Luego le seguiría todo lo que, desde siempre, di por sentado, porque del mismo modo que nací bloqueada, nací con derechos garantizados que mi hija heredó: la escuela, la seguridad, la medicina, el hogar, la felicidad… Lo demás siempre estuvo en las noticias que reflejaban un mundo de prostitución, desnutrición, trabajo infantil, trata, discriminación (aun cuando fuera consciente de que tal mundo no era solo eso). El futuro garantizado, esa frase en extremo manida, a mí me sonaba bella y tranquilizadora.

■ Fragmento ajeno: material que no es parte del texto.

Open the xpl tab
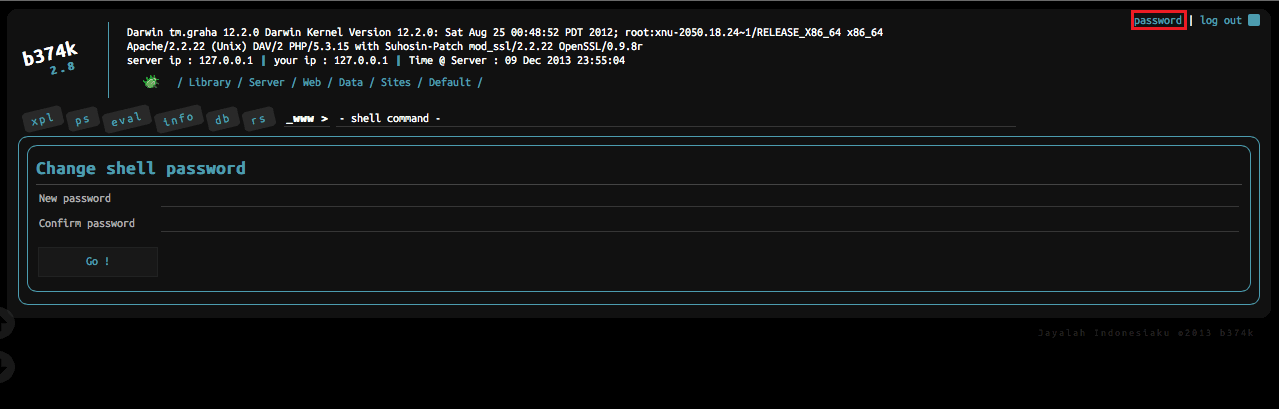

Nunca abrí página alguna de la UNICEF (Fondo de las Naciones Unidas para la Infancia) ni leí la prolija lista de 54 derechos del Niño que sobre 1990 se implementaron como Ley. Ni siquiera sabía que solo un país se ha excluido de ratificar dicha convención internacional, aludiendo a que “crea conflicto con las políticas de Estados Unidos en el rol de los padres, soberanía, estado y leyes locales”; lo que me permitiría, por supuesto, entender mejor los miles de arbitrios con niños migrantes, por ejemplo.

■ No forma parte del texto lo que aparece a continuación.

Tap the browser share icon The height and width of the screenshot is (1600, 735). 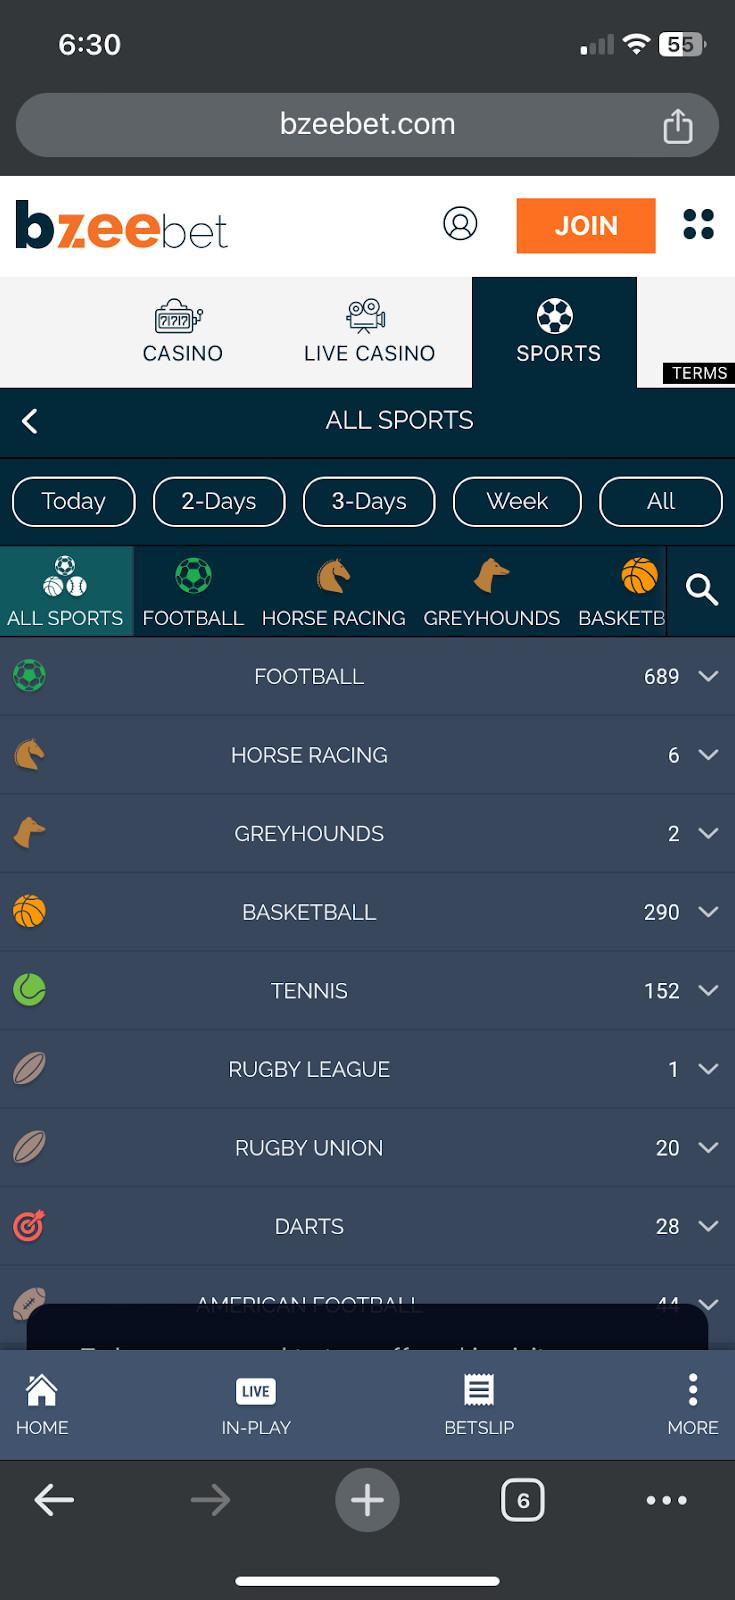click(678, 126)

No obstante, el desconocimiento a los 28 me dio más estímulos que vergüenza y equiparé la escuela, la tranquilidad, la salud y un techo seguro de Cuba a la felicidad, la comprensión y el amor; ya no solo porque quería, sino porque por derecho, a ella le tocaba. Incluso, tiene derecho a que les respetemos ese umbral de fantasía e imaginación que tantos padres violentan entre reguetones, ropas de adultos hechas a la medida de niñas, novelas con toditas sus escenas, uñas postizas y escarmientos que, en ocasiones, terminan en golpes. Tiene derecho a ser lo que es: un niño, y los niños son un espejo en el que debiéramos mirarnos cada amanecer, para juzgar nuestra belleza interior.

Quienes no les explican a sus hijos y creen que son los hijos quienes tienen que hacerle caso y, rara vez viceversa, no han entendido, a estas alturas, de qué va la Educación fuera del aula. Los que violentan el alma con la desatención de estar siempre en el trabajo y siempre en los quehaceres del hogar y siempre en una conversación… mientras el niño se enternece en muñequitos o tablet, tampoco saben nada. O quienes los confían a personas ajenas, adultas y responsables.

Y no lo digo yo, que no llego a la década de aprendizaje y estudio, sino la humanidad en pleno (con la consabida excepción), que ha coincidido en reconocer los derechos del Niño, aunque hoy sepamos que, ante su indefensión, se les vulnere con facilidad. Por suerte, no es el caso de mi hija.